INSTRUCTIONS TO FOLLOW → The line containing "Tick the Complete the I-9 form checkbox" marks the start. Restate it and every following line through the end of the records exactly, and nothing else, leaving out the pictures.

(THE RECORDS begins)

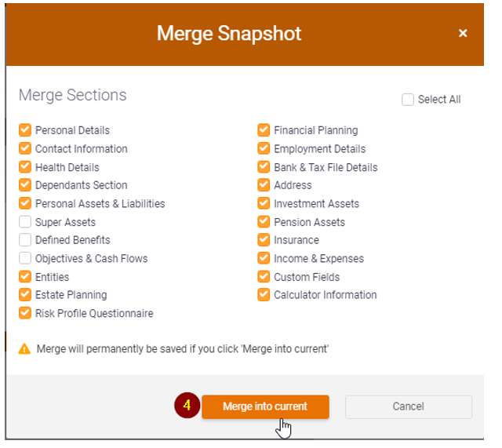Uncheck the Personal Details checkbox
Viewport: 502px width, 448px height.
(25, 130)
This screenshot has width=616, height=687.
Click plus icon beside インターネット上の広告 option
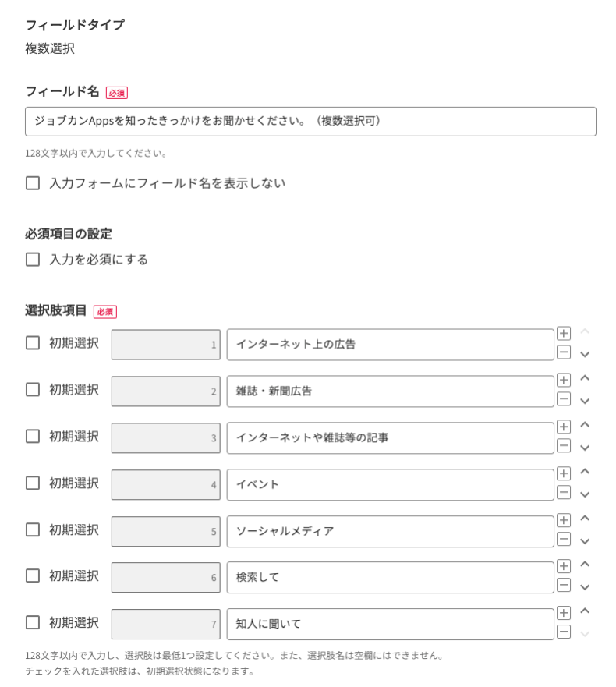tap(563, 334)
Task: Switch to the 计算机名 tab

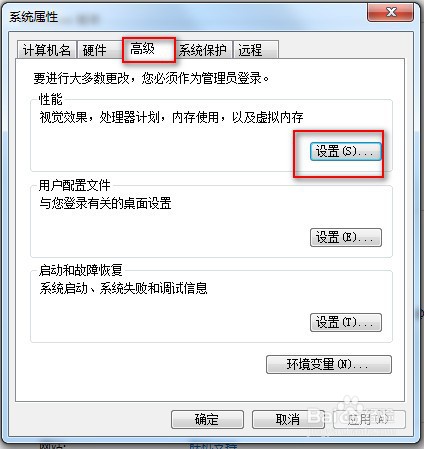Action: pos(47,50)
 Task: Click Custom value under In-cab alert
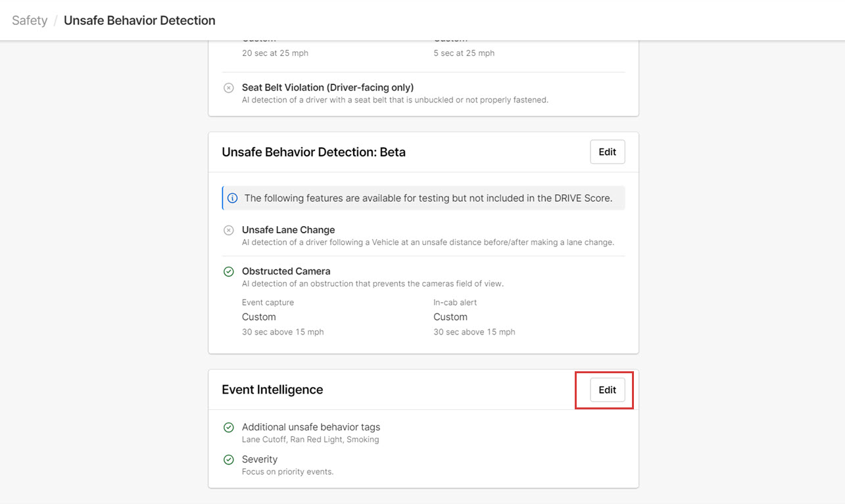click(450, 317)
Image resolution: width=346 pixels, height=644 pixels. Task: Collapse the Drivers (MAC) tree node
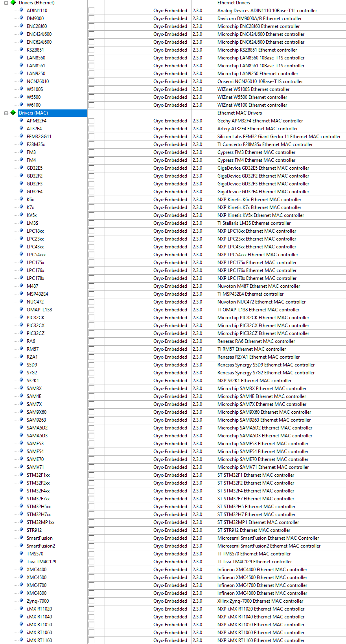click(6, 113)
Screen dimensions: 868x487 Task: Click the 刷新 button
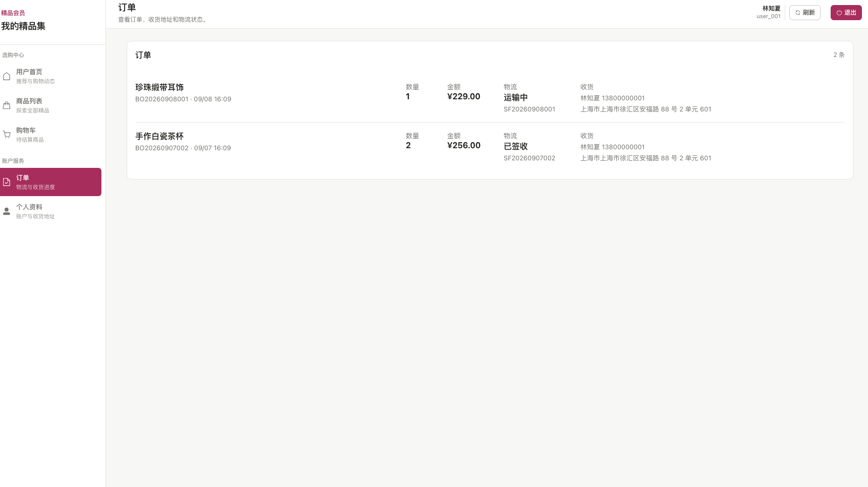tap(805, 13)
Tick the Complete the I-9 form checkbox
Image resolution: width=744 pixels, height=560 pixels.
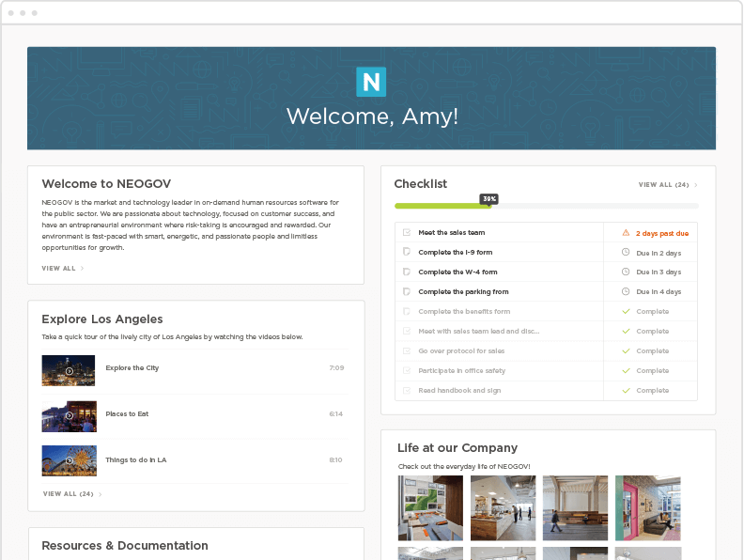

(THE RECORDS ends)

OUTPUT BELOW →
Tick the Complete the I-9 form checkbox
Image resolution: width=744 pixels, height=560 pixels.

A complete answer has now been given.